Sunday, October 15, 2006

Mystery Book Review: Death at Victoria Dock by Kerry Greenwood

Mysterious ReviewsMysterious Reviews, mysteries reviewed by the Hidden Staircase Mystery Books, has written our review of Death at Victoria Dock by Kerry Greenwood. For our blog readers, we are printing it first here in advance of its publication on our website.Death at Victoria Dock by Kerry Greenwood

Death at Victoria Dock by Kerry Greenwood
A Phryne Fisher Mystery
Poisoned Pen Press (Hardcover)
ISBN-10: 1-59058-238-1 (1590582381)
ISBN-13: 978-1-59058-238-1 (9781590582381)
Publication Date: December 2006
List Price: $24.95

Synopsis (from the publisher): Driving home late one night, Phryne Fisher is surprised when someone shoots out her windscreen. When she alights she finds a pretty young man with an anarchist tattoo dying on the tarmac just outside the dock gates. He bleeds to death in her arms, and all over her silk shirt.

Enraged by the loss of the clothing, the damage to her car, and this senseless waste of human life, Phryne promises to find out who is responsible. But she doesn't yet know how deeply into the mire she'll have to go: bank robbery, tattoo parlors, pubs, spiritualist halls, and anarchists.

Along this path, Phryne meets Peter, a scarred but delectable wharfie who begins to unfold the mystery of who would need a machine gun in Melbourne. But when someone kidnaps her cherished companion, Dot, Phryne will stop at nothing to retrieve her.

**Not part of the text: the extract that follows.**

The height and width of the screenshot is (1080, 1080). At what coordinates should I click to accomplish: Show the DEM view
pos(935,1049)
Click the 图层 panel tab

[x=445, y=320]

Review: Kerry Greenwood's Phryne Fisher mysteries are immensely popular in her native Australia, and have only recently been published in hardcover for the US market by Poisoned Pen Press. Though the ninth book available from this publisher, Death at Victoria Dock is actually the fourth mystery in the series set during the 1920s in Melbourne Australia.

The title refers to an event in the opening scene, one which spawns a cascade of events involving anarchists, communists, revolutionists, and people of other political convictions. It's all rather a blur, but as Phryne herself says at one point, she hates politics so it isn't terribly germane to the story who supports whom and for what reason. What is important to Phryne is the fact that she was shot at, a good-looking chap was killed, and she wants revenge. Suffice it to say that Phryne accomplishes what she has set out to do, finding a love interest along the way.

Apart from her activities with regard to the shooting, Phryne, as an investigator, has been hired to find a missing person, the daughter of a prominent businessman. From a plot perspective, this case is more interesting than Phryne running around with revolutionaries, and is certainly the more mysterious of the two. Though the resolution to the case is fairly obvious, the delightful personalities of Phryne's adoptive daughters are on display as well as an exceptional character in the Reverend Mother of the Convent of the Holy Spirit.

Phryne Fisher is definitely a free spirit, and as one of her daughters describes her, beautiful but terribly cynical. This multi-faceted woman is well worth knowing, and it is little wonder this series is so popular with readers.

Special thanks to Poisoned Pen Press for providing an ARC of Death at Victoria Dock for this review.